Monday, Jun. 08, 1931

Tornado v. Train

On time out of Fargo, N. Dak. one stormy afternoon last week pulled the Empire Builder, Great Northern Railway's crack Seattle-to-Chicago limited train. It flashed across the State line, roared through Moorhead, Minn., headed for St. Paul across the prairie at 50 m.p.h. At the throttle was Engineer B. E. McKee. Behind him in the string of eleven Pullmans were 119 passengers, reading, napping, playing bridge. Beyond Moorhead, Engineer McKee eyed the sky apprehensively. It was turning black, blacker. It was shot through with greenish-yellow light. Wind clouds bellied down to earth. Without hearing its far-off rumble, he knew a tornado was near, jerked his throttle wide-open to outrace it. Out of the murk it came, an infernal funnel of dust and cloud, spinning along toward his train across the prairie.

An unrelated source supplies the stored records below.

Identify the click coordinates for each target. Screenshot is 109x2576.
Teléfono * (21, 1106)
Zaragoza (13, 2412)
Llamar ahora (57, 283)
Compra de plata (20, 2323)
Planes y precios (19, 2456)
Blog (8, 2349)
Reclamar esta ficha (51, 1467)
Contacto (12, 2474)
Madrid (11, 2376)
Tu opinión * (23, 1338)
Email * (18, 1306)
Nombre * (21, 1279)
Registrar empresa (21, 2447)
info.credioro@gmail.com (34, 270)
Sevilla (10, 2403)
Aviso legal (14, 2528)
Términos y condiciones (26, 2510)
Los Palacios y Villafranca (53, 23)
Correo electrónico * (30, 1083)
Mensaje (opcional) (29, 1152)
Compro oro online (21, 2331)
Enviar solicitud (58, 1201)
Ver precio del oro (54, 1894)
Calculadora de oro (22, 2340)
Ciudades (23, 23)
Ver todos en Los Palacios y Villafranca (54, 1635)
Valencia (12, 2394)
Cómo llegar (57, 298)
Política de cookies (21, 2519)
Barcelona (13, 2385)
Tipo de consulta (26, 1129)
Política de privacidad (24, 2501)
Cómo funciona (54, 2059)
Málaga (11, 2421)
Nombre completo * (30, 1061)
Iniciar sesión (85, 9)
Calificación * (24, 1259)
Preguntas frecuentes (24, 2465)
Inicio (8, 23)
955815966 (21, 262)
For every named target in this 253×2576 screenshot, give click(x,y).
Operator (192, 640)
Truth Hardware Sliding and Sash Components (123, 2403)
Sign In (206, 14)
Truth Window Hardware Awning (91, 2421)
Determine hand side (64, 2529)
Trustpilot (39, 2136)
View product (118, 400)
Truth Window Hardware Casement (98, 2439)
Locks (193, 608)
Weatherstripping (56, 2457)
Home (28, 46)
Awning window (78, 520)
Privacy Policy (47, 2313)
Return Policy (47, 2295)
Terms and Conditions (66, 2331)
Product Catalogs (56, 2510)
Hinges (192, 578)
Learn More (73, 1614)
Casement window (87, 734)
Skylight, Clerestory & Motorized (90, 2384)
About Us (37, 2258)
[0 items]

The twister struck the Empire Builder broadside just behind the tender. The baggage car coupling snapped like thread. The vacuum sucked coach after coach up from the track, lifted them like a giant's playthings through the air, flopped them down on their sides along the right-of-way. As the storm swirled away eastward, torrents of rain fell upon a wreck unique in U. S. railroading.

Rescuers pried their way into the over-toppled steel cars, released the bruised and bloodied passengers. One man was killed, a score injured. Unhurt in his cab was Engineer McKee whose 77-ton locomotive alone had held the rails.